▶ _EXCERPT PROVIDED_:
Sins of the Flesh: Paranormal Romantic Suspense (Sin Hunters Book 1)
This recent release had me entertained. While it did not involve any characters from her other vampire series that I love, it did have an interesting paranormal twist.
World renowned cellist “Caterina Shaw” had gone blind, and was suffering terrible pain due to a dangerous tumor. While her death was imminent, she wanted to live out the rest of her days without the pain that has caused her to quit her music altogether. After agreeing to an experimental gene therapy, that could ease her pain and potentially give her sight back, she realized (after it is too late) that she has signed on for more then she bargained for.
In a drug induced haze, she comprehends that she is being held captive for excruciating experimentation, and manages to escape. She discovers that, along with her renewed sight, she now has powers that defy human capabilities. She is incredibly strong (she’s able to sink her fingers into solid cement), she can see auras and she can perfectly camouflage herself into her surroundings.
Having a distorted and fragmented recollection of a gruesome attack and murder (for which she is the number one suspect), she is also being hunted by the very men who have created her.
Easily captured by Mick Carrera (a known assassin that has been hired by the scientists), he quickly begins to suspect that there is more to this story then what they have let on. Mick, having moral boundaries, struggles with what he was hired to do, as he becomes cognizant of the fact that Cat appears to have been severely abused. While caring for Cat, he enlists his sister (a doctor) to help her heal, and recover the memories that could shed light on the truth.
She released him and held up her hands. Held them before her and examined them while her skin slowly faded back to normal.
“What am I?” she asked, puzzlement in the stormy blue of her eyes when her gaze skipped to his.
He could have lied. Tempered his words with tenderness, but he had a limited quantity of that and holding her had expended most of it.
“A science experiment,” he said, then released her and returned to his spot in the chair.
Her eyes narrowed as she considered the statement. The soft curls of her hair bobbed back and forth with the motion of her head as she said, “They were supposed to help me.”
“You’re not blind anymore,” he reminded her, although he wasn’t sure she would consider that a worthwhile trade-off to becoming someone’s lab rat.

▶ _PROVIDED RECORDS_:

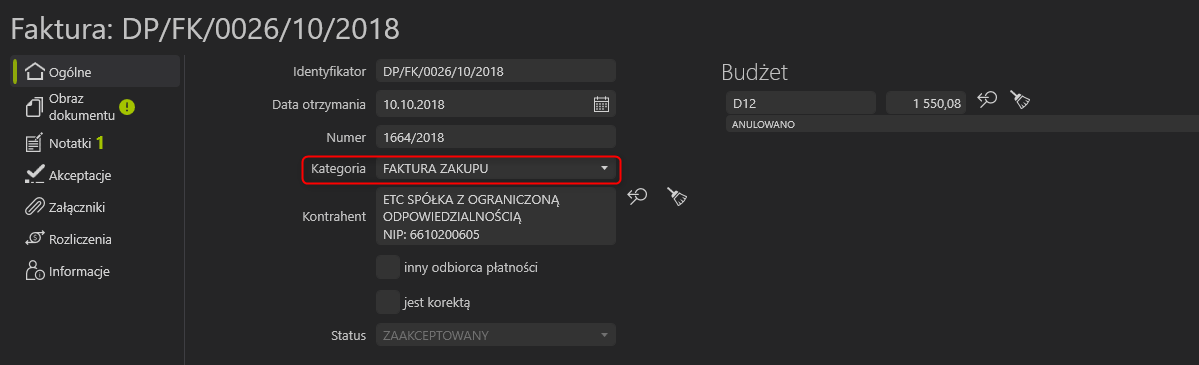Image resolution: width=1199 pixels, height=365 pixels.
Task: Click the Numer field 1664/2018
Action: tap(496, 137)
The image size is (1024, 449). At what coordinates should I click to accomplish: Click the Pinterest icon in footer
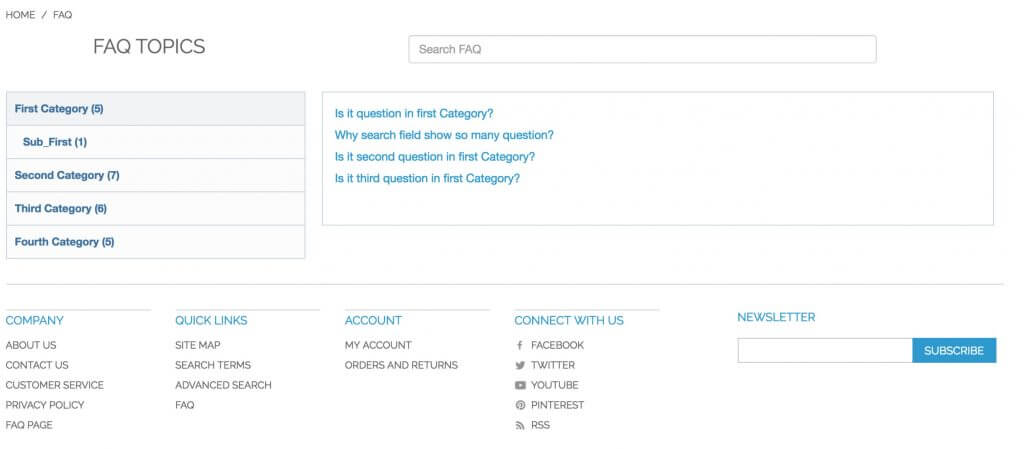(520, 405)
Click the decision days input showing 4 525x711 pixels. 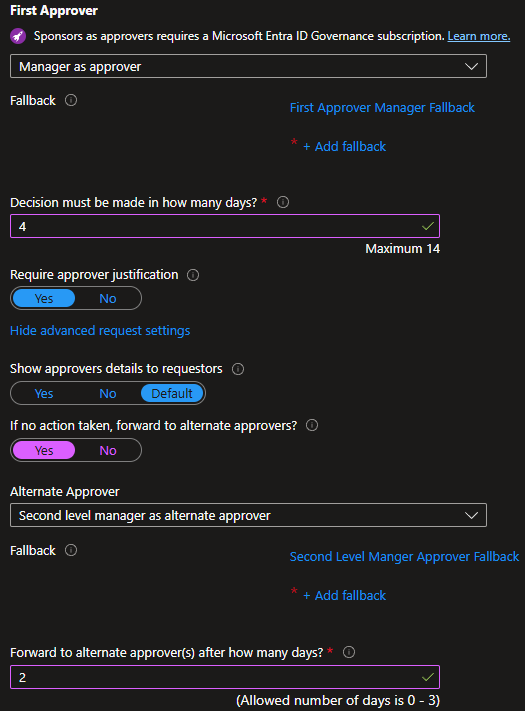tap(225, 226)
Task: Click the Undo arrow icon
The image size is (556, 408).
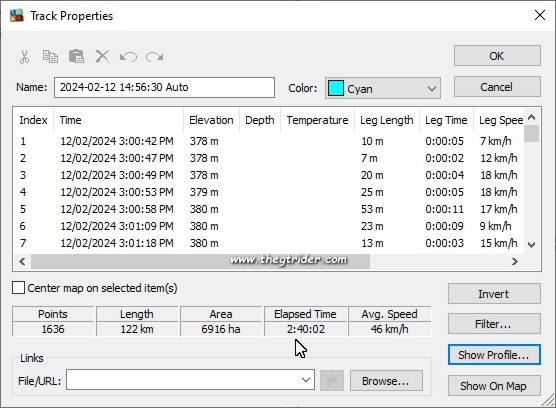Action: pyautogui.click(x=128, y=57)
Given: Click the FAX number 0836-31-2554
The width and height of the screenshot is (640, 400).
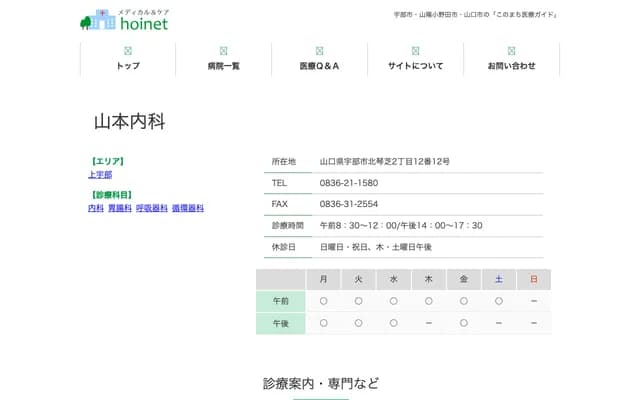Looking at the screenshot, I should pos(348,204).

▶ _PARTS OF THE EXERCISE_:
A – Switch "cellist" to "violinist" and write out the Sins of the Flesh review from "Sins of the" to "she bargained for.".
B – Resume the Sins of the Flesh review, writing on from its last sentence.

▶ _ANSWERS PER TASK_:
A –
Sins of the Flesh: Paranormal Romantic Suspense (Sin Hunters Book 1)
This recent release had me entertained. While it did not involve any characters from her other vampire series that I love, it did have an interesting paranormal twist.
World renowned violinist “Caterina Shaw” had gone blind, and was suffering terrible pain due to a dangerous tumor. While her death was imminent, she wanted to live out the rest of her days without the pain that has caused her to quit her music altogether. After agreeing to an experimental gene therapy, that could ease her pain and potentially give her sight back, she realized (after it is too late) that she has signed on for more then she bargained for.

B –
She leaned back against the headboard, raised slender elegant fingers to her temples, and rubbed tiny circles there. “Toward the end, when I was sick, I couldn’t see. But it was the pain…”
Meeting his gaze directly, she said, “It was the pain that stole the music.” Tapping a spot above her heart with one hand, she added, “My music.”
The passion in her words was unmistakable.
He understood it. Admired it.
But he couldn’t allow those sentiments to change what he had to do.
I also connected easily to Mick’s sister and her own dangerous predicament. While I did enjoy the mystery (the murder, the experiments, the deadly battles her body wages on itself, and the secret to the organization behind the lies), I specifically enjoyed the slowly developing connection between Mick and Cat (slow…but tantalizingly so…their quiet moments together were always so tender, and well worth the tentative pace)
She couldn’t move, overwhelmed by the sense of unity in his arms. With her possession of him.
She sucked in another rough breath and trembled in his arms, but his body echoed the movement with a sympathetic shudder.
“When I’m with you…it’s like my soul is filled with music,” she said. He cradled her face in his hands and tenderly brushed his lips across hers before moving then to her cheeks and then to her forehead.
‘It’s special for me too,” he whispered, the words so soft she thought she might have imagined them until she met his gaze and it confirmed his sentiment.
Very sweet! I am anxious for the next book in the series (and there WILL be more!)